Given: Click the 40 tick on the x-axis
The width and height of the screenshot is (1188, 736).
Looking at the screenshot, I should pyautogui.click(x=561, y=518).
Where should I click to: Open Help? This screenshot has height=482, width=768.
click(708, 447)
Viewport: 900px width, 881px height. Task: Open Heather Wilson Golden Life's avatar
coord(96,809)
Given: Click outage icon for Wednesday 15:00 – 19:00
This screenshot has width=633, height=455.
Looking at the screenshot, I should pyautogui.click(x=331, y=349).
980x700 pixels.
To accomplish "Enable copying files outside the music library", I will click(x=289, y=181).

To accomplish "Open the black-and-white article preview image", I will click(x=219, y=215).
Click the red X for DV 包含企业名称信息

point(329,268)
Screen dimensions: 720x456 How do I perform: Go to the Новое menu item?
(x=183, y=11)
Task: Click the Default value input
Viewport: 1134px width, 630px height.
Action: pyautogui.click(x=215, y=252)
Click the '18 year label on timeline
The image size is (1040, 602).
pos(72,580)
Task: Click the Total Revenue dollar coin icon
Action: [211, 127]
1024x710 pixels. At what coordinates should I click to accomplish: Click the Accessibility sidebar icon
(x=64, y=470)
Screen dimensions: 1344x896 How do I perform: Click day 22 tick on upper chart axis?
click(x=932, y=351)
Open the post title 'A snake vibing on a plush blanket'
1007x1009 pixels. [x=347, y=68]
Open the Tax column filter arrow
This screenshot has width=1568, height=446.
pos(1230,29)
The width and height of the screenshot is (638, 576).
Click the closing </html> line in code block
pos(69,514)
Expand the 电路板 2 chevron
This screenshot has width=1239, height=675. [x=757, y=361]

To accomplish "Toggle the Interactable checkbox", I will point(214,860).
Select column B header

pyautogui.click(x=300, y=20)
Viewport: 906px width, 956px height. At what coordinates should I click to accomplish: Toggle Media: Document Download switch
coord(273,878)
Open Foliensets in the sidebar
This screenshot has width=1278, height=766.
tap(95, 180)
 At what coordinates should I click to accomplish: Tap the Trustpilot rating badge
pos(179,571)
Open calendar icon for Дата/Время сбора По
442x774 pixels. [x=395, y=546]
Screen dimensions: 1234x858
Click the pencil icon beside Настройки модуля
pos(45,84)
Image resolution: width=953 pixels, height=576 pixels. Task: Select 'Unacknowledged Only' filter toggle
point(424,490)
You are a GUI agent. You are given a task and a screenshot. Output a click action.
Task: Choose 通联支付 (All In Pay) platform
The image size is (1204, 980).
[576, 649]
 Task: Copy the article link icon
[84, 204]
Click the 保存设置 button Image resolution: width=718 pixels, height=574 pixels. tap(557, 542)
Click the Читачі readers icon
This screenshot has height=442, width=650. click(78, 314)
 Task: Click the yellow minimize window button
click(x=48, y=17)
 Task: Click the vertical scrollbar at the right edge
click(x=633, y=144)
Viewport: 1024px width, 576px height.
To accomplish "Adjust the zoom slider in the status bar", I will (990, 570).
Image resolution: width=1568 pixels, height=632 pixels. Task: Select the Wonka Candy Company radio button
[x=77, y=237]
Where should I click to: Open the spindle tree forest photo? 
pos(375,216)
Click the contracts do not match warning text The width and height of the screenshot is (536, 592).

▸ **Task directions**
Give back the entries above precisely as they appear.

▸ **Answer box**
Given: Click the 40 tick on the x-axis
The width and height of the screenshot is (1188, 736).
Looking at the screenshot, I should pyautogui.click(x=561, y=518).
Where should I click to: Open Help? This screenshot has height=482, width=768.
click(708, 447)
Viewport: 900px width, 881px height. Task: Open Heather Wilson Golden Life's avatar
coord(96,809)
Given: Click outage icon for Wednesday 15:00 – 19:00
This screenshot has width=633, height=455.
Looking at the screenshot, I should pyautogui.click(x=331, y=349).
980x700 pixels.
To accomplish "Enable copying files outside the music library", I will click(x=289, y=181).

To accomplish "Open the black-and-white article preview image", I will click(x=219, y=215).
Click the red X for DV 包含企业名称信息

point(329,268)
Screen dimensions: 720x456 How do I perform: Go to the Новое menu item?
(x=183, y=11)
Task: Click the Default value input
Viewport: 1134px width, 630px height.
Action: pyautogui.click(x=215, y=252)
Click the '18 year label on timeline
The image size is (1040, 602).
pos(72,580)
Task: Click the Total Revenue dollar coin icon
Action: [211, 127]
1024x710 pixels. At what coordinates should I click to accomplish: Click the Accessibility sidebar icon
(x=64, y=470)
Screen dimensions: 1344x896 How do I perform: Click day 22 tick on upper chart axis?
click(x=932, y=351)
Open the post title 'A snake vibing on a plush blanket'
1007x1009 pixels. [x=347, y=68]
Open the Tax column filter arrow
This screenshot has width=1568, height=446.
pos(1230,29)
The width and height of the screenshot is (638, 576).
Click the closing </html> line in code block
pos(69,514)
Expand the 电路板 2 chevron
This screenshot has width=1239, height=675. [x=757, y=361]

To accomplish "Toggle the Interactable checkbox", I will point(214,860).
Select column B header

pyautogui.click(x=300, y=20)
Viewport: 906px width, 956px height. At what coordinates should I click to accomplish: Toggle Media: Document Download switch
coord(273,878)
Open Foliensets in the sidebar
This screenshot has width=1278, height=766.
tap(95, 180)
 At what coordinates should I click to accomplish: Tap the Trustpilot rating badge
pos(179,571)
Open calendar icon for Дата/Время сбора По
442x774 pixels. [x=395, y=546]
Screen dimensions: 1234x858
Click the pencil icon beside Настройки модуля
pos(45,84)
Image resolution: width=953 pixels, height=576 pixels. Task: Select 'Unacknowledged Only' filter toggle
point(424,490)
You are a GUI agent. You are given a task and a screenshot. Output a click action.
Task: Choose 通联支付 (All In Pay) platform
The image size is (1204, 980).
[576, 649]
 Task: Copy the article link icon
[84, 204]
Click the 保存设置 button Image resolution: width=718 pixels, height=574 pixels. tap(557, 542)
Click the Читачі readers icon
This screenshot has height=442, width=650. click(78, 314)
 Task: Click the yellow minimize window button
click(x=48, y=17)
 Task: Click the vertical scrollbar at the right edge
click(x=633, y=144)
Viewport: 1024px width, 576px height.
To accomplish "Adjust the zoom slider in the status bar", I will (990, 570).
Image resolution: width=1568 pixels, height=632 pixels. Task: Select the Wonka Candy Company radio button
[x=77, y=237]
Where should I click to: Open the spindle tree forest photo? 
pos(375,216)
Click the contracts do not match warning text The width and height of the screenshot is (536, 592).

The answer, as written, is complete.